Nous voulons donc vous accompagner dans tous vos projets de développement et j’ai bien compris que dans le domaine des infrastructures, des transports, mais également de l’agroalimentaire et du tourisme, vous êtes prêts à faire le meilleur accueil aux entreprises françaises, qui sont ouvertes au dialogue avec les autorités. C’est le sens même de cette rencontre de la communauté d’affaires. Je pense qu’il y a des domaines aussi où nous devons prendre un temps d’avance sur le plan technologique, ce sont les énergies renouvelables, les transports urbains, l’économie numérique. Là aussi, malgré toutes les difficultés que vous traversez, vous pouvez, l’économie jordanienne, être un exemple. Nous voulons que la Jordanie soit un exemple parce que cette région du Moyen-Orient a besoin d’exemples et de références et vous en êtes parmi les plus symboliques.

Alors il y aura d’autres délégations d’affaires qui se succéderont ici, en en Jordanie, il y aura aussi des entreprises jordaniennes qui seront accueillies en France. Je sais qu’une délégation du MEDEF va venir ici, le Président du MEDEF lui-même, c’est dire l’importance qu’il accorde.

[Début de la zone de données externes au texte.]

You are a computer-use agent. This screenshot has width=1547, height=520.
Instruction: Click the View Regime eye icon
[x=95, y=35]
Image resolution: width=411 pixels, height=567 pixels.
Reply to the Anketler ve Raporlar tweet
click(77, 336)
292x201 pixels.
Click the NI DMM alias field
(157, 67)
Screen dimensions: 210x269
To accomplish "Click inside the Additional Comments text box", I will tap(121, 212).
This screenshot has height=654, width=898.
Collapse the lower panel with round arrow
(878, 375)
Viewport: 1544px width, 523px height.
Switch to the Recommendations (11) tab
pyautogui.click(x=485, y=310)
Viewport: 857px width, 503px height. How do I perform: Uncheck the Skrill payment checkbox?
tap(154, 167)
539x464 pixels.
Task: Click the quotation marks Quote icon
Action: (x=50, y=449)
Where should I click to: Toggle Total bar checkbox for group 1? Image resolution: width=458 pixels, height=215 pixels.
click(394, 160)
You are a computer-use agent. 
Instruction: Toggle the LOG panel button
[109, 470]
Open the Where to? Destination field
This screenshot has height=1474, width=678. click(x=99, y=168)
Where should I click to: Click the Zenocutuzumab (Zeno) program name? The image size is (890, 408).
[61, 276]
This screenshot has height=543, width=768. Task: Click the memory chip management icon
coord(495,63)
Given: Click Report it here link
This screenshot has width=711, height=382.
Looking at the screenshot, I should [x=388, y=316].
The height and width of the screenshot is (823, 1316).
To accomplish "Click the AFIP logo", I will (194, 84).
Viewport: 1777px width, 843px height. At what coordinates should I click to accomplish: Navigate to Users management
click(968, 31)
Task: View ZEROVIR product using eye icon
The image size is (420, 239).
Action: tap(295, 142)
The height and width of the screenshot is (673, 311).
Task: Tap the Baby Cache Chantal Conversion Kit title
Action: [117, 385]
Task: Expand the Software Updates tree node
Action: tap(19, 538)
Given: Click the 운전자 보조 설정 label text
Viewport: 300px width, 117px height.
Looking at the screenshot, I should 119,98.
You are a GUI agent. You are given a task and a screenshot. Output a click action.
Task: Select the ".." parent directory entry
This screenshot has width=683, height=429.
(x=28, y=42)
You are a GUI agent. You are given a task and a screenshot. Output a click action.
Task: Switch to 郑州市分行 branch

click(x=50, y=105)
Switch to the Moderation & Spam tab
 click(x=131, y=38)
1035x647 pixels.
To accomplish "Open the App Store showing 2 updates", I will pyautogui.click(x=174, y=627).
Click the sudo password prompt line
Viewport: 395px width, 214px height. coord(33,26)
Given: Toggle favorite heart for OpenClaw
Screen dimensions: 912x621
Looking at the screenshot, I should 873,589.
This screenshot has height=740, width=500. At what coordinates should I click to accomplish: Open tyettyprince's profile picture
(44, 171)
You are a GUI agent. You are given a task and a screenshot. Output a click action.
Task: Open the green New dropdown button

Je souhaite que ces déplacements se multiplient. Le mien étant le plus symbolique, le plus politique, mais il n’est pas un déplacement simplement pour parler des problèmes de la région.

Je les ai évoqués avec Sa Majesté le Roi parce que tant qu’il n’y aura pas de règlement des crises, il y aura toujours cette suspicion, cette difficulté, cette menace qui entraveront le développement.

Ma responsabilité, celle de Sa Majesté, c’est donc de faire que nous puissions trouver des solutions aux crises et de peser notamment sur ce qui se produit en ce moment même à Genève sur la Syrie pour qu’il puisse y avoir une issue. En même temps que nous travaillons sur le plan politique, nous devons aussi construire sur le plan économique et éviter surtout que cette question des réfugiés puisse être pour vous un fardeau insupportable alors qu’humainement, c’est le devoir que vous accomplissez au nom de la communauté internationale.

Vous m’avez également interrogé sur ce que la France pourra faire pour vous accompagner dans les discussions et négociations avec le Fonds monétaire international. Vous êtes un des spécialistes de ces questions et je vous assure là aussi que nous ferons, auprès de ce Fonds international, les démarches nécessaires. Il y aura bientôt la réunion du G7 et lors de ce Sommet, je ne manquerai pas de rappeler que si nous voulons assurer le développement de pays comme le vôtre, si nous voulons permettre que le Moyen-Orient ait un avenir, il faut que les pays les plus riches prennent conscience qu’assurer votre propre croissance, votre propre développement, c’est assurer aussi leur propre sécurité.

Merci à la Jordanie de nous accueillir aujourd’hui.